Data Model & Temporal Guarantees

Field	Purpose
`id`	UUIDv4 primary key
`user_id`	Ownership; enforced by service layer, never bypassed
`content`	Up to 100KB text, with `tags`, `allowed_vendors`, `origin`, `created_at`, `updated_at`, `deleted_at`
`allowed_vendors`	Visibility guard for ChatGPT, Claude, Cursor, etc. `["*"]` = all tools, otherwise scoped list

Every read path adds AND deleted_at IS NULL plus vendor visibility checks. Team sharing flows (share_memory, read_team_memories) layer an additional scope for teammates.

Transport & Integration Surface

REST: Handles dashboard, CLI, integrations, HTTP clients. Schema validation + OpenAPI spec at /openapi.json and /docs.
MCP: Streamable HTTP sessions, vendor-scoped context, per-connection session metadata, supports get_latest_memory, read_team_memories, share_memory.
Agent keys: RM_AGENT_KEY_CHATGPT, RM_AGENT_KEY_CLAUDE, etc. resolveVendor() iterates them with timing-safe compare, then closes over the vendor name so tools cannot spoof origin.
OAuth: Claude OAuth flow (/chatgpt/authorize etc.) uses RM_PUBLIC_URL to build redirect URIs. When no agent keys are provided, MCP returns 404 until RM_AGENT_KEY_* or RM_PUBLIC_URL enables it.

Deployment Modes & Boundary Controls

Configuration is centralized in resolveDeploymentConfig, keyed on RM_DEPLOYMENT_MODE, RM_DISABLE_MODEL_EGRESS, RM_REQUIRE_INTERNAL_MODEL_BASE_URL, RM_ALLOW_PUBLIC_WEBHOOKS, and RM_ALLOWED_MODEL_HOSTS.

hosted – multi-tenant (default), network boundary public, webhook exposure allowed, model egress optional.
isolated-hosted – dedicated runtime and DB per tenant, networks can be locked, egress still controlled.
self-host – private network boundary, disableModelEgress defaults to true, requireInternalModelBaseUrl defaults to true, allowedModelHosts must list internal model endpoints, no public webhooks.

Stored data entries:
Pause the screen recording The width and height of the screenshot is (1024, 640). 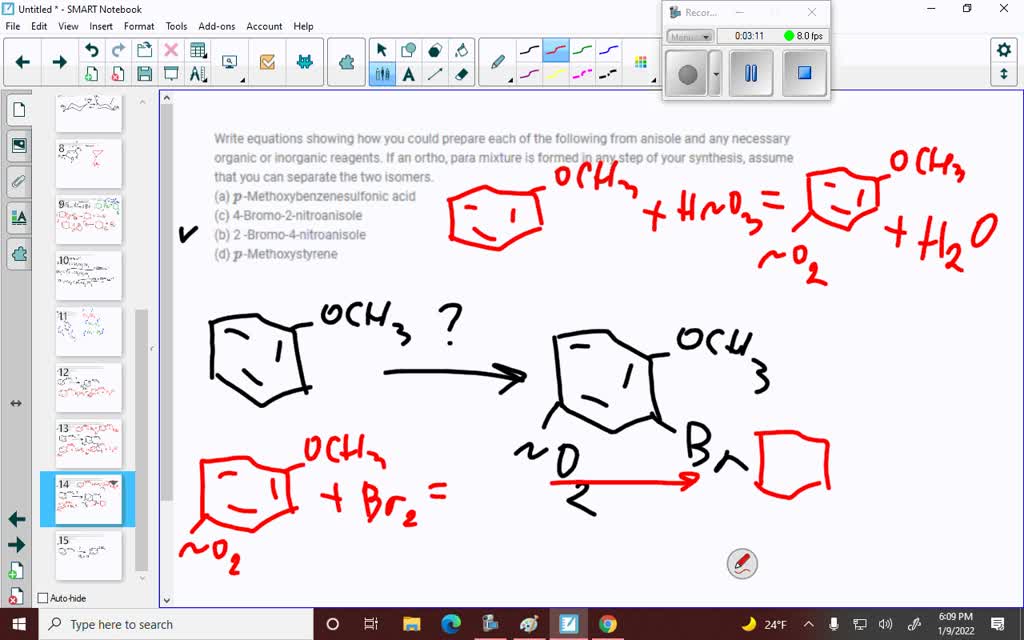click(751, 72)
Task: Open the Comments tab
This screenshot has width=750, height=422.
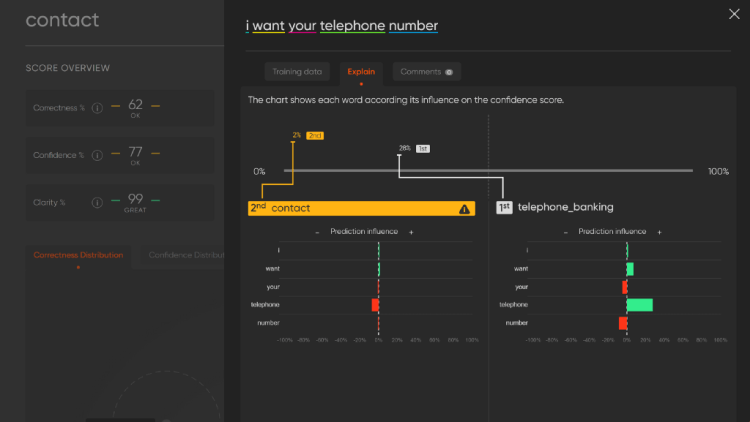Action: pos(426,72)
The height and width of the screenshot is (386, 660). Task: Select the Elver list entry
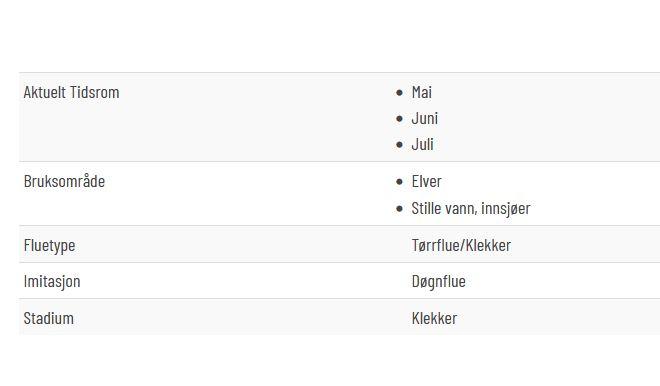click(426, 181)
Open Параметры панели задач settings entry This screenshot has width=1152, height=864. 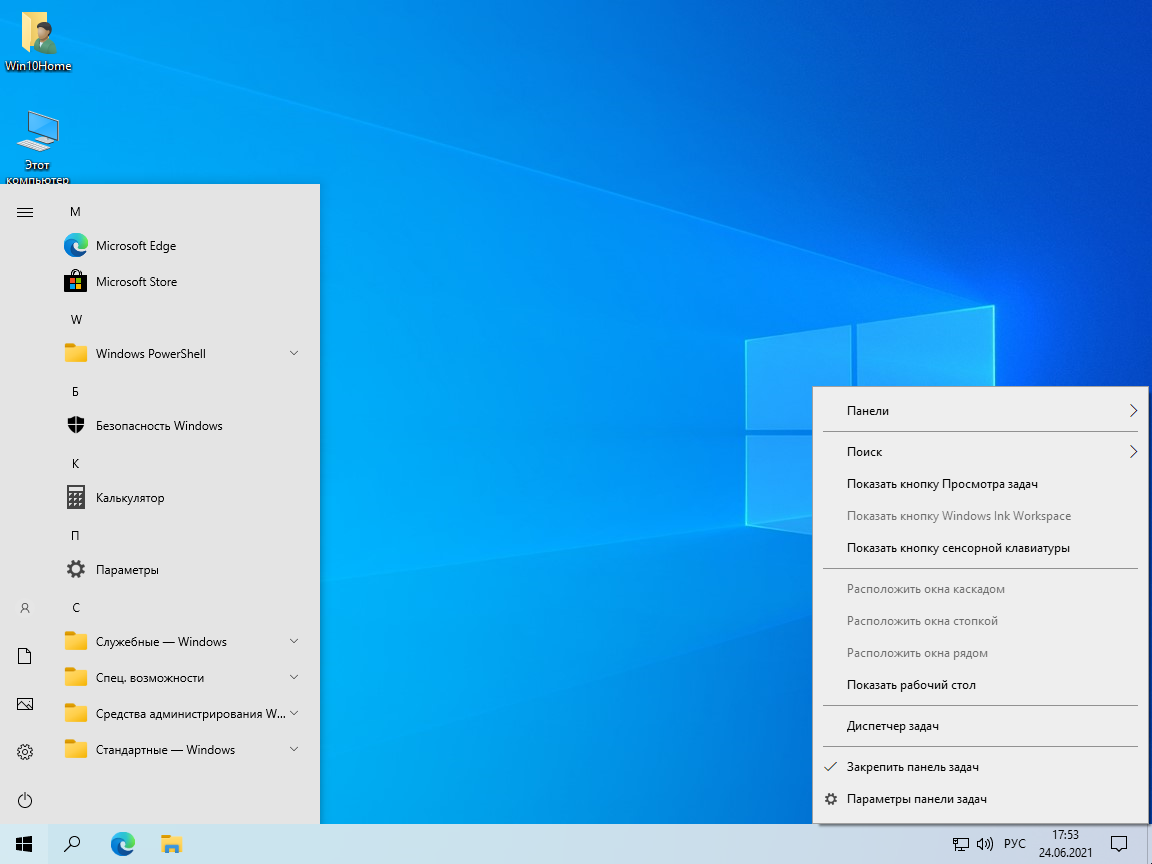[x=916, y=799]
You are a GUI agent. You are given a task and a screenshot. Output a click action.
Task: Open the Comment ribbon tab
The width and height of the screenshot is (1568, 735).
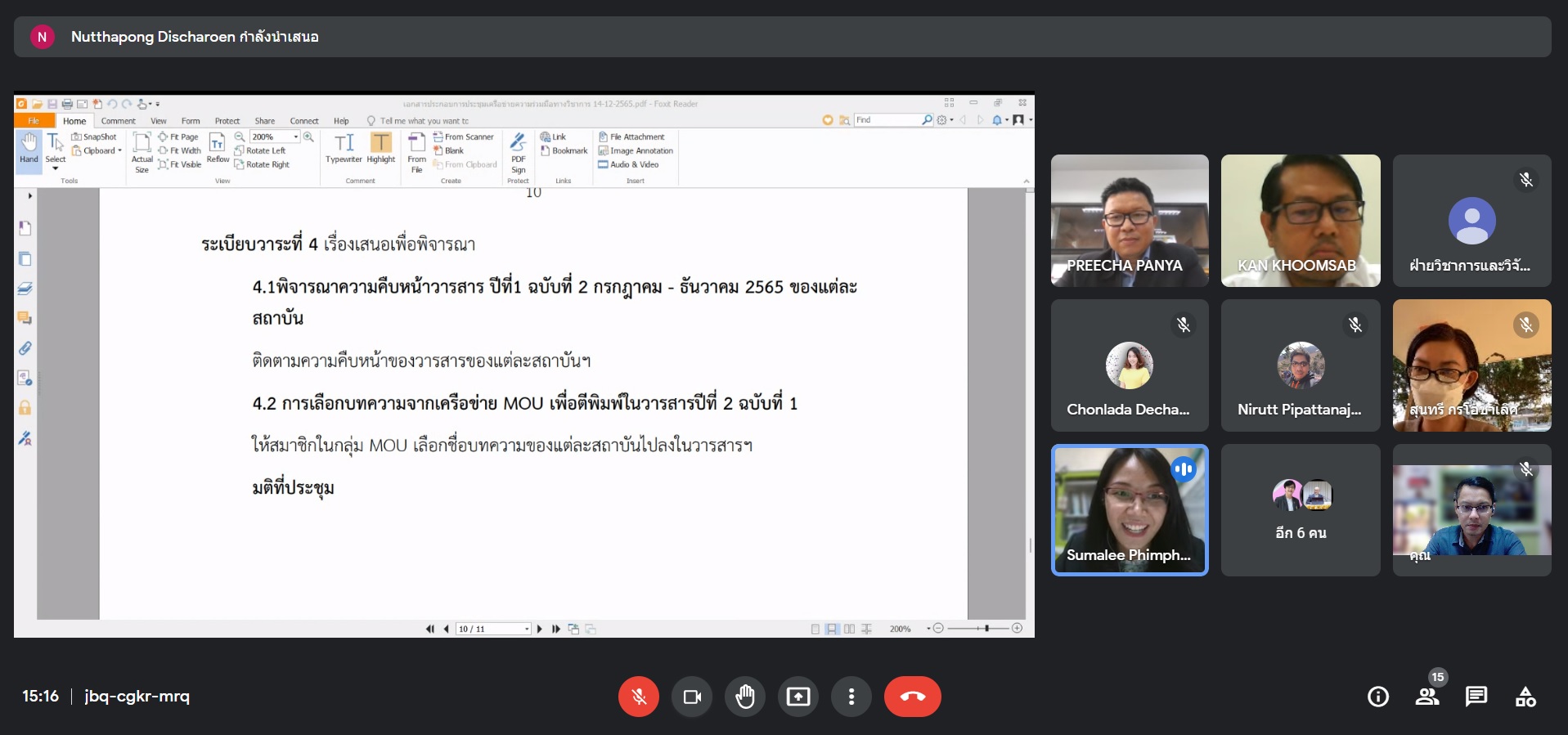(x=119, y=121)
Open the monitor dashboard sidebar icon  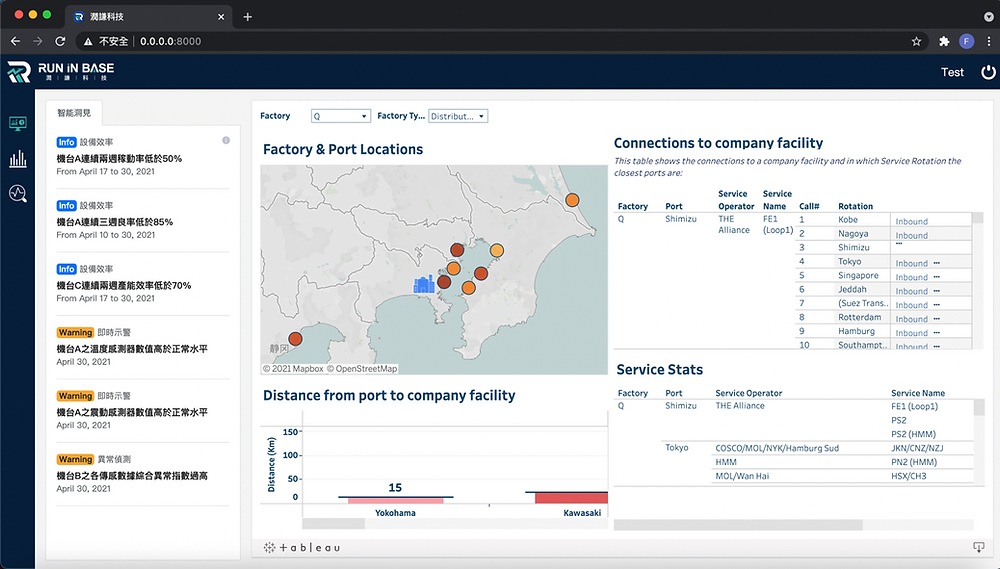click(x=18, y=123)
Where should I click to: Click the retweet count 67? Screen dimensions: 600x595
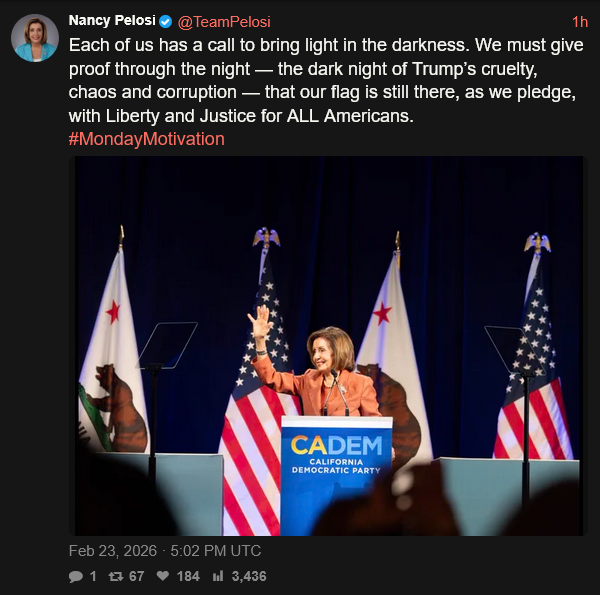pyautogui.click(x=137, y=576)
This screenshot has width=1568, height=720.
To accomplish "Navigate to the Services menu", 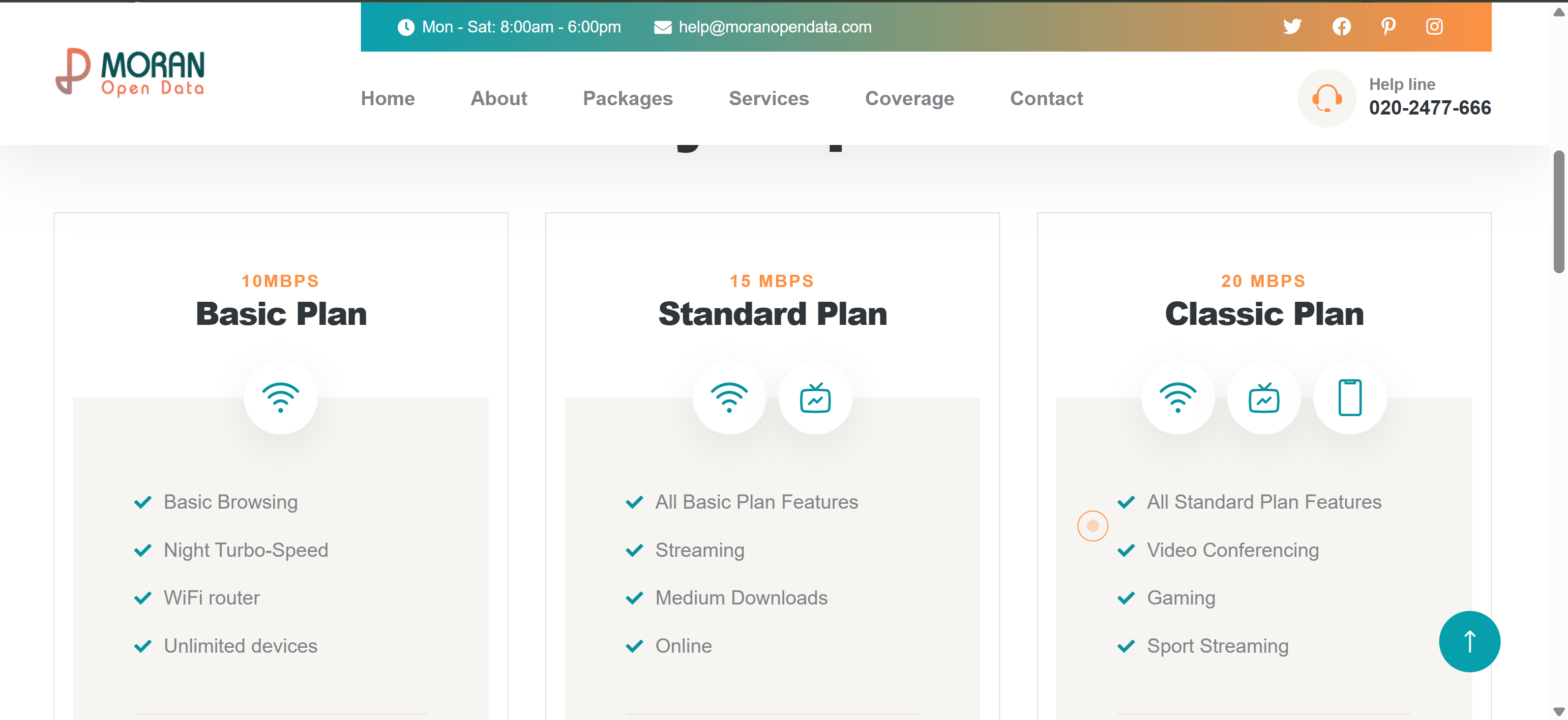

Try it
Answer these questions from the text on the data model and deployment modes:
(a) How much text can the `content` field hold?
(b) At which paths is the OpenAPI spec served?
(c) What is the default value of disableModelEgress in self-host mode?

Your response
(a) Up to 100KB of text.
(b) At /openapi.json and /docs.
(c) True.